No contestó. Volvió a concentrarse en el mapa.

—La mochila de la foto del satélite —dijo Håkon.

—¿Qué pasa con ella? —preguntó Silje sin levantar la vista.

—Abajo, en nuestra sección, consideramos que ahora mismo esa mochila es nuestra mayor esperanza de conseguir una respuesta entre la población. Debemos hacer un llamamiento público. De verdad, Silje, hace varias semanas que tenemos esa posibilidad. Deberíamos utilizarla cuanto antes. Cada día está más claro que…

—Hazlo.

—¿Qué?

—Haz un llamamiento público. Pero no hará falta que te explique que el texto debe redactarse con mucha prudencia. Quiero verlo antes de que hagáis nada con él.

Håkon se puso de pie con una amplia sonrisa.

—Está preparado. Mis mejores agentes llevan una semana trabajando en él. Voy a buscarlo ahora mismo.

Apoyó las palmas de las manos sobre la mesa y se inclinó hacia ella.

—Puede que por fin ocurra algo. Por fin.

—Esperemos que tengas razón —dijo ella, desanimada, y le echó de la oficina con un movimiento de la mano mientras añadía—: Roguemos a los dioses que por fin ocurra algo.

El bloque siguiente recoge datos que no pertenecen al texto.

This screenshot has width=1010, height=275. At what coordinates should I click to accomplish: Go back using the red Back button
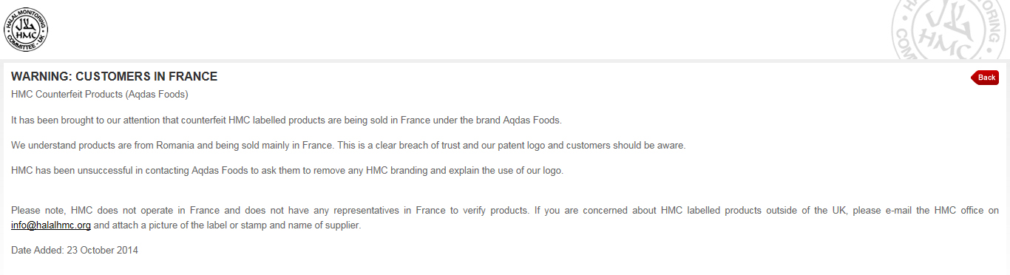pos(985,78)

El cristalero por fin había ido a la calle Kruse para reponer la ventana rota. El apartamento de Hanne y Nefis no era el único que necesitaba cristales nuevos tras el atentado del 8 de abril, así que la comunidad había pedido a la aseguradora que los arreglaran todos a la vez.

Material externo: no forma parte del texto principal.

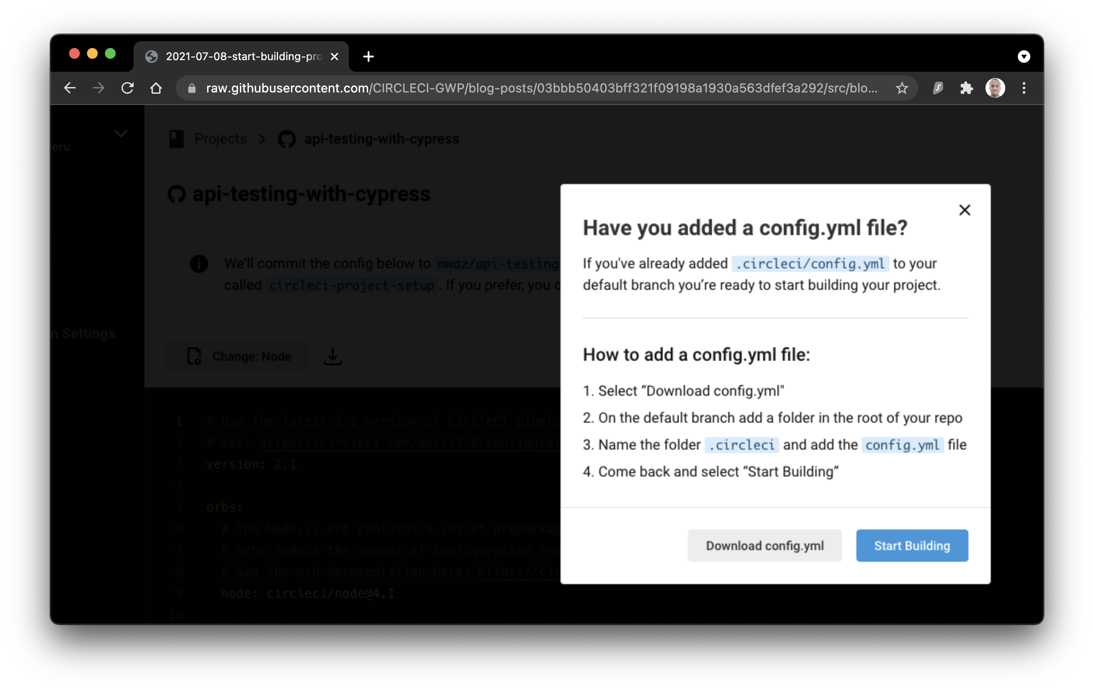Toggle the bookmark star for this page

point(902,88)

Hanne se fijó en que el operario era como la mayoría. A pesar de que por escrito se aseguraba que la retirada de materiales y cristales estaba incluida en el trabajo, Hanne acababa de encontrar cuatro esquirlas de cristal bastante grandes en la alfombra.

Se deslizó hasta la chimenea.

En una caja de aluminio había periódicos viejos. Demasiados. Era responsabilidad de Ida vaciarla un par de veces a la semana. Solo debían quedar dos o tres en la caja para encender la chimenea. Hanne agarró un montón, cada vez más enfadada. Los puso en su regazo, fue hasta el recibidor y los dejó delante de la puerta. Esperaba que fuera recordatorio suficiente cuando la niña volviera del colegio.

Se dirigió con los dos últimos periódicos del montón hacia la ventana nueva, debajo de la cual, en el suelo, había una peligrosa cantidad de cristales rotos.

Uno de los periódicos estaba abierto por las esquelas.

Un nombre le resultó conocido y comprobó las fechas.

Lunes 14 de abril.

Una semana escasa después del primer atentado con bomba. La esquela correspondía a una de sus víctimas.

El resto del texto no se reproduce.